Some of the less informed among us have heard the name Jim Crow and maybe knew the significance of the name at one time, but have long since forgotten the true meaning and origin of the term. Fear not. This vocab briefing will bring you up to speed and thereafter you may consider yourself cool again and be ready for any Jeopardy questions on the subject.
The name “Jim Crow” comes from a fictional character portrayed in a minstrel show and earlier from black slave folklore about a witty black trickster. The Jim Crow stage character was portrayed by Thomas Rice, a white man in black face, in his theater act in the 1820s and 1830s. The act was a negative, satirical, unsympathetic portrayal of black slaves. Was Jim Crow a Real Person? – HISTORY
When politicians use the name “Jim Crow” they’re not talking about the theater character but about segregation laws that were enacted by Democrat-controlled local and state legislatures in southern states mainly in the 1870s. These laws came to be known as “Jim Crow Laws”. Jim Crow laws mandated segregation in most of the states formerly part of the Confederacy and were intended to limit the political and economic gains made by blacks after the Civil War. Under Jim Crow, the races were to be “separate but equal” but, as a practical matter, that was not their true effect. Jim Crow laws also included poll taxes aimed at making voting more difficult for poor people, especially poor black people.

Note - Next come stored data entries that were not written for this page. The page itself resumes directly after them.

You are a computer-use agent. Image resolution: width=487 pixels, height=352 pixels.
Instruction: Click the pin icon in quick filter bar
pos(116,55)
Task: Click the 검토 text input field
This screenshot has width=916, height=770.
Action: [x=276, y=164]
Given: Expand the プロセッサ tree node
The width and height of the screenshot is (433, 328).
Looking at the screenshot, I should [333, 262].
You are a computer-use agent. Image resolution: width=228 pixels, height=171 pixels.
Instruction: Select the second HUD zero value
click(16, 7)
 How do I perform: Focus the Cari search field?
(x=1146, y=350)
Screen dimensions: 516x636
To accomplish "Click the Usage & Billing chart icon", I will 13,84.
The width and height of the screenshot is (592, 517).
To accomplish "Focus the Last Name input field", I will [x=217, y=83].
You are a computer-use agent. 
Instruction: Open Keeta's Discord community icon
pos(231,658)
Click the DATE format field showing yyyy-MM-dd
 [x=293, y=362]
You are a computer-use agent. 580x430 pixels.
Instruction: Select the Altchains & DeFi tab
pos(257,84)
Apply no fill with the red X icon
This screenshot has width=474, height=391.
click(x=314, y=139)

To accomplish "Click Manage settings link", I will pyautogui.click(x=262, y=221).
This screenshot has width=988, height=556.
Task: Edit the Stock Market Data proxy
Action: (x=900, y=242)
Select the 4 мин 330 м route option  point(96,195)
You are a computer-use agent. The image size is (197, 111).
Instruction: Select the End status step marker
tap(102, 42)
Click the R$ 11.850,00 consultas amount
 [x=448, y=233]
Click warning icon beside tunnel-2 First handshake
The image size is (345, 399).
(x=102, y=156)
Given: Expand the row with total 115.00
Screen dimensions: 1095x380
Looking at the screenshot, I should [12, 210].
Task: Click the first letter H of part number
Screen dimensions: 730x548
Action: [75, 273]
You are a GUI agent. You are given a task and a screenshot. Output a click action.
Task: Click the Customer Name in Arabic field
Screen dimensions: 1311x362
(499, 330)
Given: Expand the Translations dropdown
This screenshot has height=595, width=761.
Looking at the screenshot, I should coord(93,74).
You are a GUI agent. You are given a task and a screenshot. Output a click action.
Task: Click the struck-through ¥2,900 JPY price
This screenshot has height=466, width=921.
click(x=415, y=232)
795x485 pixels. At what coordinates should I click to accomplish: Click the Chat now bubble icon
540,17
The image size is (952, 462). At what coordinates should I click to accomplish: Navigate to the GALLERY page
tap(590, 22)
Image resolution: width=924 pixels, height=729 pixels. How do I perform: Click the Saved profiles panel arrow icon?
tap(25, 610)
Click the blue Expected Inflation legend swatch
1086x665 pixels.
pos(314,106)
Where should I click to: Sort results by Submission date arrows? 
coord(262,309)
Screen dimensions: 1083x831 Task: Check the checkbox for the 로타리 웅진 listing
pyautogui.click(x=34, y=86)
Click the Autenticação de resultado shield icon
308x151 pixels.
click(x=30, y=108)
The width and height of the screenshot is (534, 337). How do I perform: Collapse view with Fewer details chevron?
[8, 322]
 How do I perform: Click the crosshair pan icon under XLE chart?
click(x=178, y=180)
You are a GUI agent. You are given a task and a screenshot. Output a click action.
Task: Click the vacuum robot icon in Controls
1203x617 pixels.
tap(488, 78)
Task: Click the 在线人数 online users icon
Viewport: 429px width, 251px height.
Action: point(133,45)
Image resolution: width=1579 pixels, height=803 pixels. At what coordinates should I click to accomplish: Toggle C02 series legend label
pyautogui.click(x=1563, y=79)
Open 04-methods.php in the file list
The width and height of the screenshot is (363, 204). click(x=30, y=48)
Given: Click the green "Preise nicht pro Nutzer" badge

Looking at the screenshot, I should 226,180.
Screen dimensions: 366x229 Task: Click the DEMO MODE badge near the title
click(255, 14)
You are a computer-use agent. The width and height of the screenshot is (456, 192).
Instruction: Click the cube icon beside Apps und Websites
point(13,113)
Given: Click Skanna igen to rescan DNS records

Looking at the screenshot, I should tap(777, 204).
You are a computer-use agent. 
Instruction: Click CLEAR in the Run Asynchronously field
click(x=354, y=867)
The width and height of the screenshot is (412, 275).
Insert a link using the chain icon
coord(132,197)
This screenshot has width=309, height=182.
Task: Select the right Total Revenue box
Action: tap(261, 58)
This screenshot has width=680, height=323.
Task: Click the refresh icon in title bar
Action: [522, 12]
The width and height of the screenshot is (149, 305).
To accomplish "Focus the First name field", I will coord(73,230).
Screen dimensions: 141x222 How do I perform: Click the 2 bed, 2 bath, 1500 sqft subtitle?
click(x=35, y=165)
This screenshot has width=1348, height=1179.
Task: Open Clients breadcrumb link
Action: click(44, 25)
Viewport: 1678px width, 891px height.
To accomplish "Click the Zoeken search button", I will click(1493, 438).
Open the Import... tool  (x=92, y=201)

Jim Crow laws remained in effect well into the 20th Century. In 1954, school segregation was overturned by the Supreme Court in Brown vs. Board of Education. Then, the remaining Jim Crow laws including poll taxes were overruled by the Civil Rights Act of 1964 and the Voting Rights Act of 1965.
Today, Democrat politicians and even some large corporations are speaking out against a recent voting law passed in Georgia that requires some form of identification to vote and limits the time period prior to an election during which mail-in ballots can be accepted. In their view, this law is biased against black people which is why they use the term Jim Crow (or Eagle). However, the Georgia law is similar to the Jim Crow laws only in that it was enacted in Georgia (which had been part of the Confederacy), black people live in Georgia and the law involves voting. It’s quite a stretch.
So, President Biden, is the Georgia law really like “Jim Eagle”? C’mon man, it’s more like “Jim Mosquito”.